Monday, September 1, 2014

Children's Author H. Joseph Hopkins of Portland

About three years ago, I pitched a book at a practice session of the Willamette Writers' annual conference in Portland. I stood in a roomful of other aspiring authors and gave my three-minute elevator speech for a panel of four agents. I succeeded because I finished without fainting, and one of the agents thought the idea sounded sexy. Unfortunately (or fortunately?), no agents at the conference took me as a client.

During that same session, I heard another fellow give a pitch, and later we ran into each other on the way out of the hotel lobby. He was H. Joseph Hopkins, and he already had a publisher for a children's picture book. I forget what he had been pitching; he didn't leave the conference with an agent either. But Joe and I hit it off from there, though we didn't run into each other again until several months later (maybe a year). We related and had good conversations.

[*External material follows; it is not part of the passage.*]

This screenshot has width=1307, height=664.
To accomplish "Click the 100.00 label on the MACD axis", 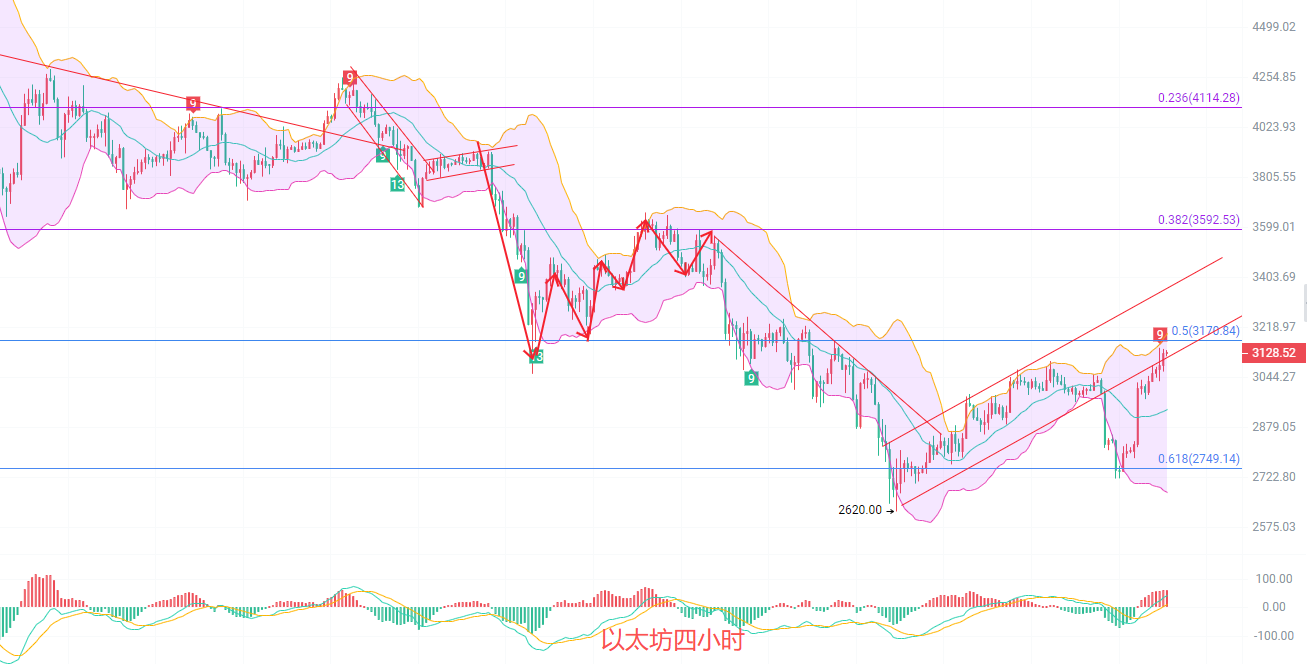I will pos(1273,579).
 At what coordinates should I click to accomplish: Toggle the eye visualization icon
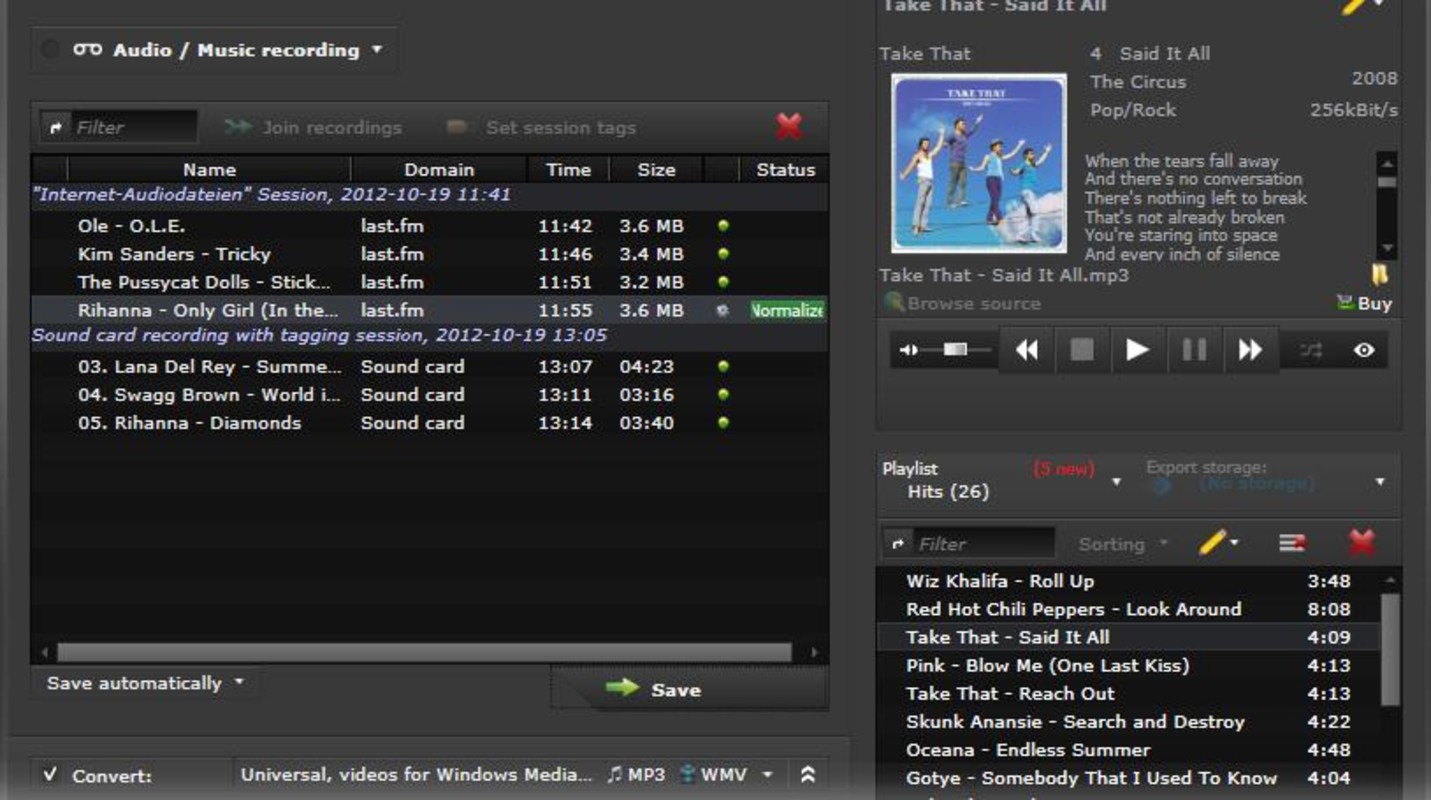coord(1364,350)
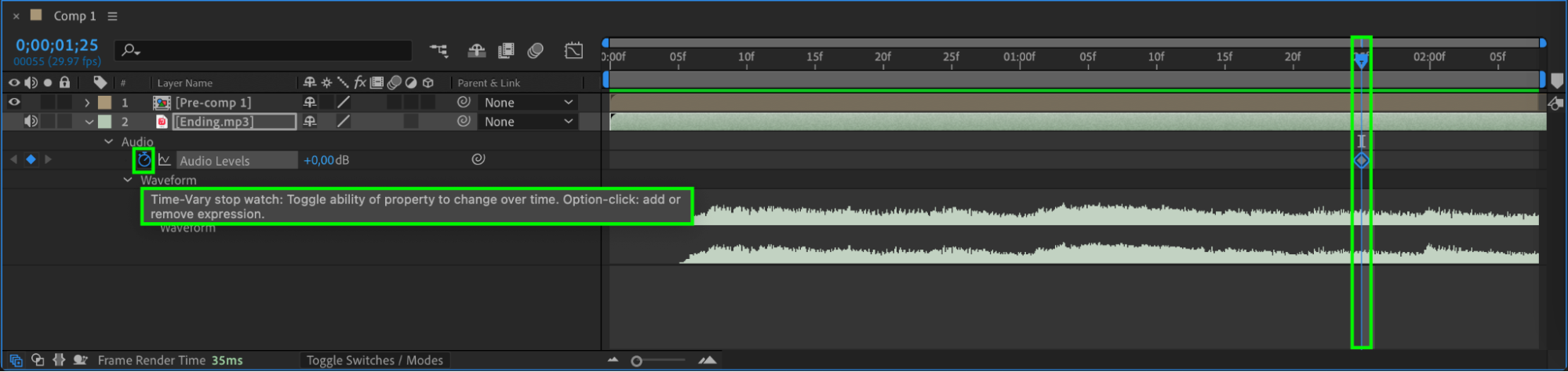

One reason we get along is because Joe is excellent at telling stories. He has a deep curiosity about people and historical events, the off-beat kind. That's how his picture book got published. It took him 10 years! One trial after another delayed the release. But a year ago this month, Simon and Schuster published his book, The Tree Lady: The True Story of How One Tree-Loving Woman Changed a City Forever. It chronicles the notable life of Kate Sessions, who was chiefly responsible for making San Diego green.

JEN: How did Kate Sessions do so much?

JOE: Kate Sessions is one of the “visionary captains” of early San Diego, one of a small circle of people—mostly businessmen—who set the cultural and economic directions that San Diego has followed. You might wonder what made Kate Sessions a visionary captain. She had longevity, for one. She worked at planting in San Diego for 55-plus years. Very few people get to plant a tree and watch it grow for 50 years. She also had the stamina to work outdoors in the Southern California sun and heat seven days a week, year after year. She attributed her good health to working outdoors in fresh air, wearing loose-fitting clothing, comfortable shoes, and always a hat. She also never married, so her time was not divided between family, home, children, and work.

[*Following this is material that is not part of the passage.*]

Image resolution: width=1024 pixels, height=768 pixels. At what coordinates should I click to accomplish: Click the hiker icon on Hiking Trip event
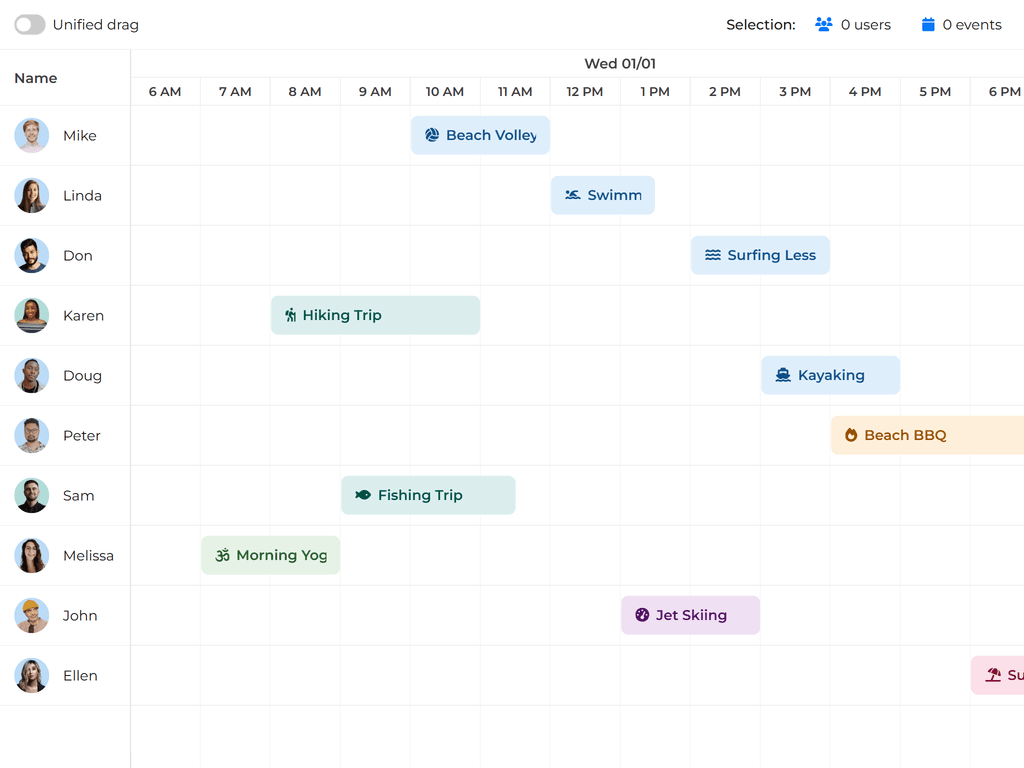pos(290,315)
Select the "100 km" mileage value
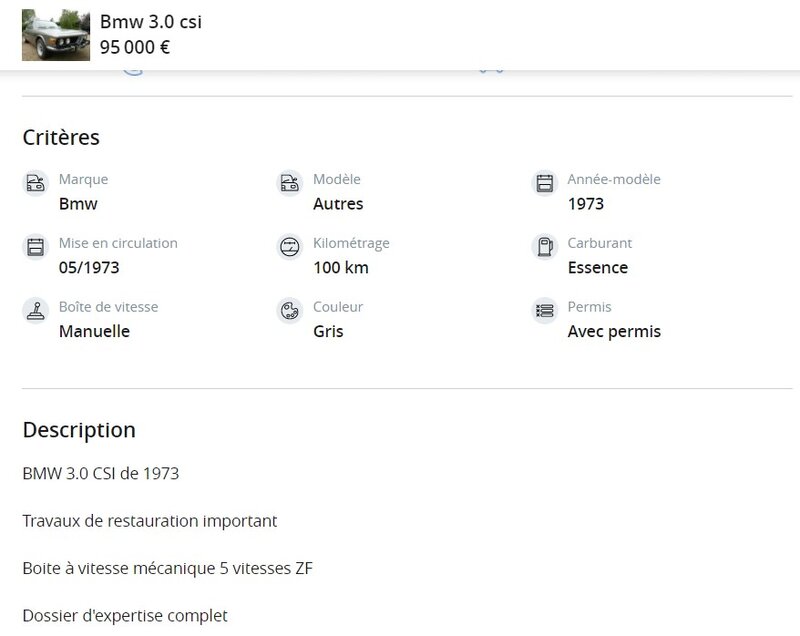 pos(341,267)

JEN: What kind of person was Kate Sessions?

JOE: She was extroverted, gregarious, high energy, impulsive, made decisions on the spur of the moment, always on the go, and most of the time late. There was only one-way to do things: Kate’s way. She often grabbed the shovel or pick from a workman and demonstrated the proper way to use the tool: her way. She was not money-oriented: she gave away flowers to children, donated nursery plants to civic projects, and provided more plants than the customer ordered. Thought frugal, she was always short of money. Neither was she domestic. Kate did not spend time cooking, cleaning, or keeping house. She hired a housekeeper. She wrote that women would be healthier if they worked outdoors. She once told a judge that women could not expect justice in a court of law.

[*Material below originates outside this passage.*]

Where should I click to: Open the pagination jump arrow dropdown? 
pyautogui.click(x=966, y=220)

JEN: Why did her story fascinate you so?

JOE: Thinking back, one thing that attracted me to Kate Sessions was my positive bias toward green plant color. I was familiar with a lush, green landscape after having grown up in Missouri’s Ozark Mountains and then in Washington State’s Puget Sound. When I saw the green lawns, palms, and trees of Balboa Park, on one side of the road, and the earth tones of the Southern California desert on the other side of the highway, I think something automatic in me took over: I was drawn to the greenery in the park. When I first heard of Kate Sessions, I was spending my working days helping middle school students remember what teachers talked about. Most of these students had experienced years of defeat in school, and they were discouraged. I thought Kate might serve as a hero, a person who had persevered and overcome, a person to emulate. I began telling stories about Kate as a means of practicing listening and remembering.


JEN: You always have such great ideas for books and papers when we speak. What do you want to work on next?

JOE: Do you recall the name "Althea Gibson?" Gibson was the first black woman tennis champion during the middle 1950s. I'm working on a picture book about Gibson and an English player, Angela Buxton. Among elite tennis players Gibson (a black) and Buxton (a Jew) were outsiders. The elite ladies tennis stars were like a Protestant upper class sorority that moved from town to town living off the wealthy who supported amateur tennis. Gibson and Buxton, united in their status as outsiders, formed a lasting friendship that carried on for decades after tennis. Gibson was one who overwhelmed opponents with her intimidating physical skills; Buxton had the verbal and schmoozing skills of a skilled problem solver. Gibson was ahead of her time, playing like Billie Jean King and those who would come later when ladies tennis became a major money maker. She played a masculine game during an overly feminine era. Buxton played with a similar determination to win. So I'm taking vignettes from their tennis careers to point out how they played the roles of a friend.
Signing books at Powell's City of Books, Portland, Ore.